=== Section Start ===
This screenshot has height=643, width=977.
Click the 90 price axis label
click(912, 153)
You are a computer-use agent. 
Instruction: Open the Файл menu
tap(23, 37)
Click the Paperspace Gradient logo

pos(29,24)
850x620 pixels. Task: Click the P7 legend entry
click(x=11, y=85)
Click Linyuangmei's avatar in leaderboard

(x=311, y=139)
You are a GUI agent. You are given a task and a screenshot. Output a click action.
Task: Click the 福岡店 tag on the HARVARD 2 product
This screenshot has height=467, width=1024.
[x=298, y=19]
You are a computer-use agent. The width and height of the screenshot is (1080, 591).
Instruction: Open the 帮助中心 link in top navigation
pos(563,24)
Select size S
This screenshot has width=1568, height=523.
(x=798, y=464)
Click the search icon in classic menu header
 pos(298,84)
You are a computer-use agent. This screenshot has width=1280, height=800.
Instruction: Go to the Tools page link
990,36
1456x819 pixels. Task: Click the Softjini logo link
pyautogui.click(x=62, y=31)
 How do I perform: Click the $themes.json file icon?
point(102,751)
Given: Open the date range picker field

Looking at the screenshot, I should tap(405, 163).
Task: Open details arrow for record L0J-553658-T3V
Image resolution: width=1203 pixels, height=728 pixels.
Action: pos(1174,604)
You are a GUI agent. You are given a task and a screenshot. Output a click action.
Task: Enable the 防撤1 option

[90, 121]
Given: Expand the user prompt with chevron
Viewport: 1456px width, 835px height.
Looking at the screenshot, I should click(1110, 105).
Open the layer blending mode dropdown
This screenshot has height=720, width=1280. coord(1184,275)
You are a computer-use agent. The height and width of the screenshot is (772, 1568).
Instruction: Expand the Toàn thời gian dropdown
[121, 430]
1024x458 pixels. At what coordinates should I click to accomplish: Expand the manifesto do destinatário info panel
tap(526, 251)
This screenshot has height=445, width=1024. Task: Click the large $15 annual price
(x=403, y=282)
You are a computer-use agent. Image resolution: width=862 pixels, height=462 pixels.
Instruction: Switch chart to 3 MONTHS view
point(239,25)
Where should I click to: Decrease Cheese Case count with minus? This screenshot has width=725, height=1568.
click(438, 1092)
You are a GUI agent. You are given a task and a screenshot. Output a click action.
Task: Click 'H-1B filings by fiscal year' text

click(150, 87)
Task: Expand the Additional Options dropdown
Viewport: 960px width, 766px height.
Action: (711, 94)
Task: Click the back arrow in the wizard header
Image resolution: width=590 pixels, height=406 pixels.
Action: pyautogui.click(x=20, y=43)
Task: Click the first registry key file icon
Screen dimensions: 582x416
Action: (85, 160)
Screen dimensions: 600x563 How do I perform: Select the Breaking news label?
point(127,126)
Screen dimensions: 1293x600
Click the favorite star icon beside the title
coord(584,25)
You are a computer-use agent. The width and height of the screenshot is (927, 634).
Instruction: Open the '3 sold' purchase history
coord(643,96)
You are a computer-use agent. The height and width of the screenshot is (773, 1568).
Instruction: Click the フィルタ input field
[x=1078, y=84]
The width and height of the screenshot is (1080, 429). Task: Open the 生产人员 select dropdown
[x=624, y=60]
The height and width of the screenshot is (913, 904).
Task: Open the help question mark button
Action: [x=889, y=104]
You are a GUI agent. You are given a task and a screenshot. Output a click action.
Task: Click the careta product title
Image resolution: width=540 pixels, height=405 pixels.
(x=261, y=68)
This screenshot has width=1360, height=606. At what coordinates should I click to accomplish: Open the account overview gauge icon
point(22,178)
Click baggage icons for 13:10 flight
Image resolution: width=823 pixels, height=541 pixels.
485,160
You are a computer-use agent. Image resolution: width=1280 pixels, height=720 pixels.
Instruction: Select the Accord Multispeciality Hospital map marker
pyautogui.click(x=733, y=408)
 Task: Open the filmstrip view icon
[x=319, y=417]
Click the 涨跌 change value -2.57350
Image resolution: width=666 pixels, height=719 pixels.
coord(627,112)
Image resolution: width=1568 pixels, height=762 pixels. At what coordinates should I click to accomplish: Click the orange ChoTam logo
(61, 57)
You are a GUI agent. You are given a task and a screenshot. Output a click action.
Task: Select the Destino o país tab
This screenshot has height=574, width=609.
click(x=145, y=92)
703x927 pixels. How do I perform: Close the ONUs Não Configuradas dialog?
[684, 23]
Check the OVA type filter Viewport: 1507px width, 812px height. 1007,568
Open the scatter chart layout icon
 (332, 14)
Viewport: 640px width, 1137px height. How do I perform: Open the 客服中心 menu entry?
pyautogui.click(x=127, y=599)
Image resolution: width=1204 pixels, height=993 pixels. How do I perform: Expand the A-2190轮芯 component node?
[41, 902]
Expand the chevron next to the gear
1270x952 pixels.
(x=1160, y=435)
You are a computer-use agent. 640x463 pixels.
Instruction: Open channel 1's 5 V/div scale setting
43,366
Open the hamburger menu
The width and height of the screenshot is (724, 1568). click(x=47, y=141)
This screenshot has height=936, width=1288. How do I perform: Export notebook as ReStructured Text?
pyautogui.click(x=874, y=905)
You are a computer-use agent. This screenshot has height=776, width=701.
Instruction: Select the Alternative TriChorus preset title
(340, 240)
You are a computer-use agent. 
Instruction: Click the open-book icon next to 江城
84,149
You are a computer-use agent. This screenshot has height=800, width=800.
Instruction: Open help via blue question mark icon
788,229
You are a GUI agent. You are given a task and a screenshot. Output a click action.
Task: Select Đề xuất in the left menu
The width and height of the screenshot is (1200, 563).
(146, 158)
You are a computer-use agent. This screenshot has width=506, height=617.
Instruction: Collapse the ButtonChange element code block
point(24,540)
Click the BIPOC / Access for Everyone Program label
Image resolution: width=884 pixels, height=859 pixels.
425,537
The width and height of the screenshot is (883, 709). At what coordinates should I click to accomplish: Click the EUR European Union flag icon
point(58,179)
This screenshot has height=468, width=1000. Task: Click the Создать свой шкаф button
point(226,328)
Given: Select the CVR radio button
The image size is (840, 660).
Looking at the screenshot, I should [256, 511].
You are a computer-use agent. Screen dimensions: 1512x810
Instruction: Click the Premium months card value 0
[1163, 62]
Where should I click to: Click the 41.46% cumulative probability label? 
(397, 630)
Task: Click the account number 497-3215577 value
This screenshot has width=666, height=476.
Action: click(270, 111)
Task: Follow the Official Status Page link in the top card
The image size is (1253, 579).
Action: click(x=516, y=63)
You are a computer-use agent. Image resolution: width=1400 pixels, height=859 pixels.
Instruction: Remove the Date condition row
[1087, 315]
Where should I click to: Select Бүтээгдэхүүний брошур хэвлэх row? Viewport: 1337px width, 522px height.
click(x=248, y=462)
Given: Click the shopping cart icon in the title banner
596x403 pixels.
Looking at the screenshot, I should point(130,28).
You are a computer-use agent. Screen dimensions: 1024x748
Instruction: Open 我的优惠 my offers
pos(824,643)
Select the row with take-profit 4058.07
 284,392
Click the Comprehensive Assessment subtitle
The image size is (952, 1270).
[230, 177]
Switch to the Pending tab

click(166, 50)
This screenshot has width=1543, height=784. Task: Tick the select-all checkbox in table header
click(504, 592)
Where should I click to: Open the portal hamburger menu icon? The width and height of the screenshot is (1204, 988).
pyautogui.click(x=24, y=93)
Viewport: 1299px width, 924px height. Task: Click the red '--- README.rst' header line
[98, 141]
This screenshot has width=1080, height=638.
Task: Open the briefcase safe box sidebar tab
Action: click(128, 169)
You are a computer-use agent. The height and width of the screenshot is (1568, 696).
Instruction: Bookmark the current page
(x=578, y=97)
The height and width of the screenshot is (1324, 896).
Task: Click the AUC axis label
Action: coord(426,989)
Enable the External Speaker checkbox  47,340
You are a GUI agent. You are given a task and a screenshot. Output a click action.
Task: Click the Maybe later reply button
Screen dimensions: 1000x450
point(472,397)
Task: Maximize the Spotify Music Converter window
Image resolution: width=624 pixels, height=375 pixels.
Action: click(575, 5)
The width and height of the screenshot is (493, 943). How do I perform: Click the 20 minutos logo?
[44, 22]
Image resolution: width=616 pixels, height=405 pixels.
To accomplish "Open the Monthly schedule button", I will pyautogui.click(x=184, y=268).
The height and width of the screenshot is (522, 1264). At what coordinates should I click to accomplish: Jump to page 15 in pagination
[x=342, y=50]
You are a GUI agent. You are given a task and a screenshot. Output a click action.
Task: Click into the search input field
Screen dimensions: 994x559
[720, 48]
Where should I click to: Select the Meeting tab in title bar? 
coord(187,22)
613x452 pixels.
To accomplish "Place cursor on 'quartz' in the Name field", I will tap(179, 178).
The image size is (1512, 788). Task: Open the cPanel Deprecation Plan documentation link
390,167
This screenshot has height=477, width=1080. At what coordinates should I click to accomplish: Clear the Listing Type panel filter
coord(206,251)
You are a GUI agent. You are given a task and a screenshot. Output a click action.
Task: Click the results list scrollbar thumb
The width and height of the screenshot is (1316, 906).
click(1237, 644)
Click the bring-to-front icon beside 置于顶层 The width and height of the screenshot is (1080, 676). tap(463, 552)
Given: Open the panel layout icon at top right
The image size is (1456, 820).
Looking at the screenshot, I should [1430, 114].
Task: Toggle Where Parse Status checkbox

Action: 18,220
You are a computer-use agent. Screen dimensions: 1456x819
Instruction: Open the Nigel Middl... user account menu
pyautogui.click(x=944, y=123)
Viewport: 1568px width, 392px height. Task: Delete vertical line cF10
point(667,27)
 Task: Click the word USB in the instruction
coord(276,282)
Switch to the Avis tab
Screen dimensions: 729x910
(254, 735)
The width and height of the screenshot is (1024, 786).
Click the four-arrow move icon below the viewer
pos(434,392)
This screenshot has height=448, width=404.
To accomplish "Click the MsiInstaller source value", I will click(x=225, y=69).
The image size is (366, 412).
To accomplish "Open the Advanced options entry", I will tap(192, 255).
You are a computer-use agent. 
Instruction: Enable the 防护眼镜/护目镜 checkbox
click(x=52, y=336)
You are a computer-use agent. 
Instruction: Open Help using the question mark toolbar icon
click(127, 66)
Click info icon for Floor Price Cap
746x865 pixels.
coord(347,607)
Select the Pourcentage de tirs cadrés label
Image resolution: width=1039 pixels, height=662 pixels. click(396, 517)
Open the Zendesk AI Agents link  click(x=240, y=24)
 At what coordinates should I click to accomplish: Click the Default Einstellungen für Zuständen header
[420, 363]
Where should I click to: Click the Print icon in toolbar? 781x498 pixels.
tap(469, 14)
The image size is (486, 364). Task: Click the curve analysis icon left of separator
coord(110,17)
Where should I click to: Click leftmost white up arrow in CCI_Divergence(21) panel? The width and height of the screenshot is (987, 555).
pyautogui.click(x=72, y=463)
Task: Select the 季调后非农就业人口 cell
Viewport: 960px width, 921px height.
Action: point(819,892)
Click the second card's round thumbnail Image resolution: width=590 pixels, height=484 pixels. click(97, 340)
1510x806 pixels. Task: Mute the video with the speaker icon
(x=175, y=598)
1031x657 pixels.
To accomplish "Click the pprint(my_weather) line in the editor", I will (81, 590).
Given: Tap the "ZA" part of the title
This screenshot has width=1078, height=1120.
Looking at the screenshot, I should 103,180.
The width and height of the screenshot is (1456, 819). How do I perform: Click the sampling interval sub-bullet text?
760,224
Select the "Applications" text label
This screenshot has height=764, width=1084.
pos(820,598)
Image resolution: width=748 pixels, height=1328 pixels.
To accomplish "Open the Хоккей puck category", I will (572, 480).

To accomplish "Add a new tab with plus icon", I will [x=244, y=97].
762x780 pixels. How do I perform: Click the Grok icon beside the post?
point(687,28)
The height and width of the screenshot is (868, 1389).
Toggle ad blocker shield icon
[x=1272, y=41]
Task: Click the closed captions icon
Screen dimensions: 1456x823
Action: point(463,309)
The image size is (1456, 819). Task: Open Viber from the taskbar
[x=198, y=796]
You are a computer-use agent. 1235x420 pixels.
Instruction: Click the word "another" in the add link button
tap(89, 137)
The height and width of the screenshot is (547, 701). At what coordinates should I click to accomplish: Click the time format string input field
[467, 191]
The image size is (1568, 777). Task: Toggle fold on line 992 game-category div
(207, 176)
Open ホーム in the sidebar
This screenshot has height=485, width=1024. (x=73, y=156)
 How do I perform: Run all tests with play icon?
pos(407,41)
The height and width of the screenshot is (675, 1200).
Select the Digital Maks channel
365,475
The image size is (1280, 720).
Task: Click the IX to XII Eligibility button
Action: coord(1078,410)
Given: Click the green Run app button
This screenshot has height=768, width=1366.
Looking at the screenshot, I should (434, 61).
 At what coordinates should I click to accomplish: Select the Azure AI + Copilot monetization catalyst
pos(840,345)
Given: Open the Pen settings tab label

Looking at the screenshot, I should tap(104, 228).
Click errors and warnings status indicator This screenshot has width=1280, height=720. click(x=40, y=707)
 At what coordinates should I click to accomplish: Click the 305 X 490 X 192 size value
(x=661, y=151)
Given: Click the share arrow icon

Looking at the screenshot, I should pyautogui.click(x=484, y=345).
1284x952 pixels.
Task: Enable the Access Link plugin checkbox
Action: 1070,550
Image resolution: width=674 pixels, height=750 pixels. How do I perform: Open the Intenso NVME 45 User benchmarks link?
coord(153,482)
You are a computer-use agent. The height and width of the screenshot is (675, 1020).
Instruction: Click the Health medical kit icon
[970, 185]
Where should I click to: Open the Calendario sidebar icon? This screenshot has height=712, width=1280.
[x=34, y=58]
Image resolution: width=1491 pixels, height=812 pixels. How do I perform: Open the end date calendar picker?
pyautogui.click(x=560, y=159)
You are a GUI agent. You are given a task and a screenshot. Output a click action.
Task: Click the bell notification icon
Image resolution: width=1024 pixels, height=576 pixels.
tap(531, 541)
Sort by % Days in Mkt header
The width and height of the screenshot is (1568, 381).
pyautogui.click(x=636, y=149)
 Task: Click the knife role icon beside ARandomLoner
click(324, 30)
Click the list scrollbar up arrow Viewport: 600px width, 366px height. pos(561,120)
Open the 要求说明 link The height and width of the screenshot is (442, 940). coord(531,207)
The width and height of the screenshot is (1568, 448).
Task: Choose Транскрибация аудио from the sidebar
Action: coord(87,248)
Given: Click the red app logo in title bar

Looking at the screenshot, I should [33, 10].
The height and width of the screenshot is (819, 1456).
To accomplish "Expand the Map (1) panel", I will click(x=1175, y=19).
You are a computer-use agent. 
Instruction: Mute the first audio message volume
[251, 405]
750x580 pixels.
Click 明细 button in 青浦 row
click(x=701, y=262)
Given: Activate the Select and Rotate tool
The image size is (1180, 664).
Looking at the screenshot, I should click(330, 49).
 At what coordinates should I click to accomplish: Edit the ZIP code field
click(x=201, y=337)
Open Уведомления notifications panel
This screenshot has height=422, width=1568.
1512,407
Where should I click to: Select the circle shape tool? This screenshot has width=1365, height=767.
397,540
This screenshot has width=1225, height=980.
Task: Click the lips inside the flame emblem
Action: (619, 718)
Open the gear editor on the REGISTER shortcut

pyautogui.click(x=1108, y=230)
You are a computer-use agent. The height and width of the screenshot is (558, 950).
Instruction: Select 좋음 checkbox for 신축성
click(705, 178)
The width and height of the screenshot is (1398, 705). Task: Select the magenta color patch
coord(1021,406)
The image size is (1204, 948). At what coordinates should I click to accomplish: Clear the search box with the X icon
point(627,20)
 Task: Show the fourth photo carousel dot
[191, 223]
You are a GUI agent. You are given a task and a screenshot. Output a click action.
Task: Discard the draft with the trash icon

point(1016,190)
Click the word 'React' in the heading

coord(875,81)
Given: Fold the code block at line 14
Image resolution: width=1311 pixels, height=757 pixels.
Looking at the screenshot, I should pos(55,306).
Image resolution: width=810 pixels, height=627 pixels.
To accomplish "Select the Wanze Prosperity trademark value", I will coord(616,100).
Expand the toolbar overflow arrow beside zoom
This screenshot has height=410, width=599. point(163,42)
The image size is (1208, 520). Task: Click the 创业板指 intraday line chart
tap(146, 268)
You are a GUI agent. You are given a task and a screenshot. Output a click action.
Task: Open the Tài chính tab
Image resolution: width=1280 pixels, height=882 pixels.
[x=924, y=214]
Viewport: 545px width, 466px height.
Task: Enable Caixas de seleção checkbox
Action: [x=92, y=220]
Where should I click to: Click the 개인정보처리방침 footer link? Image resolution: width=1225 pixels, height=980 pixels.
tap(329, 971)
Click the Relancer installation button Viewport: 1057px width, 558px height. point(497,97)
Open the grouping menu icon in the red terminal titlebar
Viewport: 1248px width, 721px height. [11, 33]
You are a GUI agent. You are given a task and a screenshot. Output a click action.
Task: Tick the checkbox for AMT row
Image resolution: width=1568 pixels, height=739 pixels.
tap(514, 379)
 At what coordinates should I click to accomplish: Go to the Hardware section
=== Section End ===
[WORK INSTRUCTION]
Each line that holds the word "product" should be extracted from the records.

[RESULT]
Task: Click the 福岡店 tag on the HARVARD 2 product
Task: Click the careta product title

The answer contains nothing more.